A look at this year’s filing season, through April 5:
- Returns filed so far: 96.6 million.
- Share of taxpayers getting a refund: 81 percent.
- Total amount of refunds issued so far: $214 billion.
- Average refund: $2,755.
- Average refund in 2012: $2,794.
- The rise of computers: 89 percent of returns have been filed electronically.
- Clinging to the past: That leaves 11 percent still filing paper returns.
- These people are getting a refund: 29 percent of Americans in a Pew Research Center poll said they like doing their taxes.
- These people are getting a big refund: 5 percent said they love doing their taxes.
- These people are not getting a refund: 26 percent said they hate doing their taxes.

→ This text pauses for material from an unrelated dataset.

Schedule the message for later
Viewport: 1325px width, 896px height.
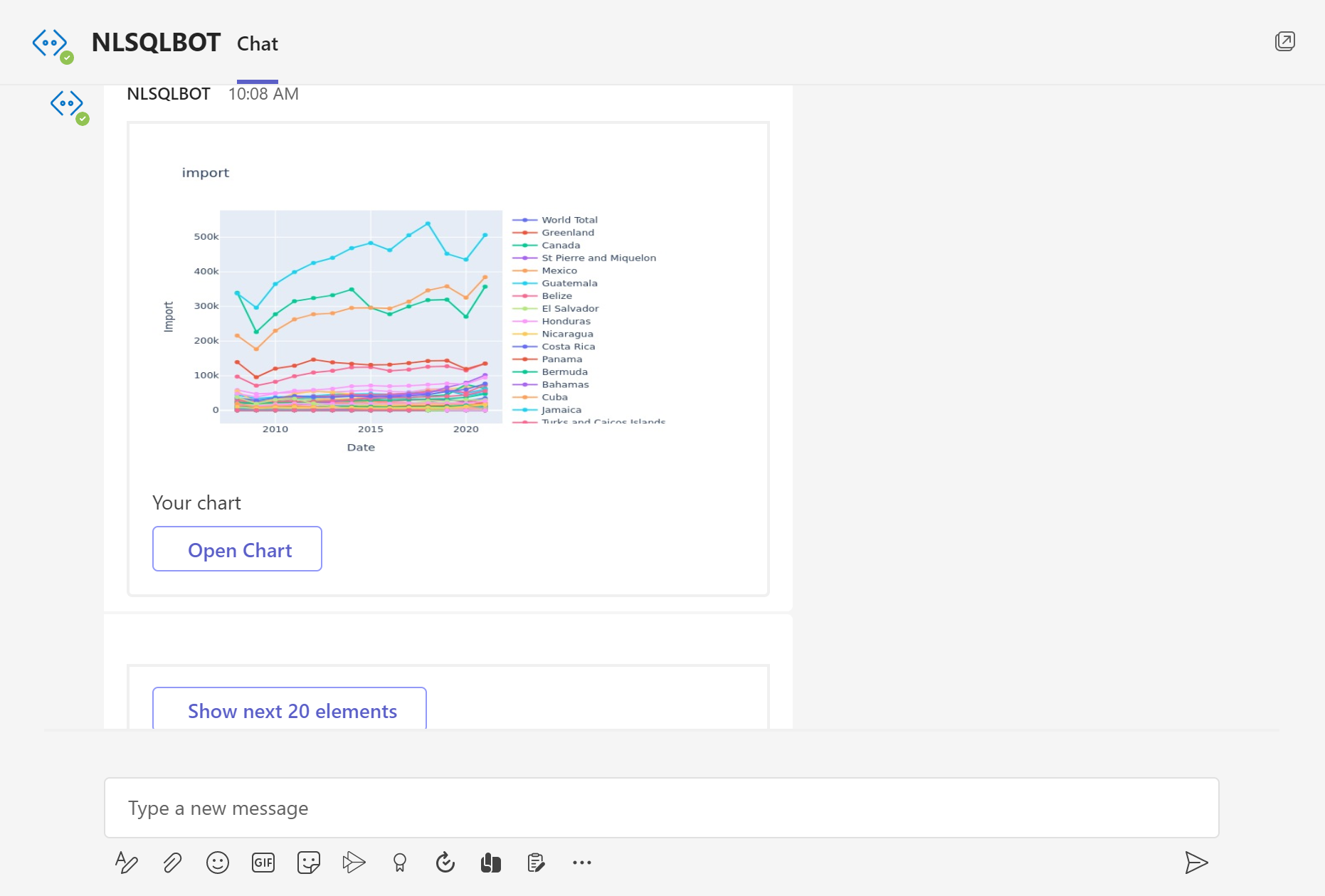click(445, 862)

- As of March 9, the IRS detected 220,821 fraudulent returns.
- Number of fraudulent returns involving identity theft: 85,385.
- Amount of fraudulent refunds stopped by the IRS: $1.8 billion.
- Ever wonder why tax laws are so complicated? Number of lobbyists registered to lobby Congress on taxes: 6,503.
- Number of organizations that pay lobbyists to lobby Congress on taxes: 2,221.
- Value of tax breaks enjoyed by corporations in 2011, as measured by the Government Accountability Office: $181 billion.
- Amount of corporate income tax revenue collected in 2011: $181 billion.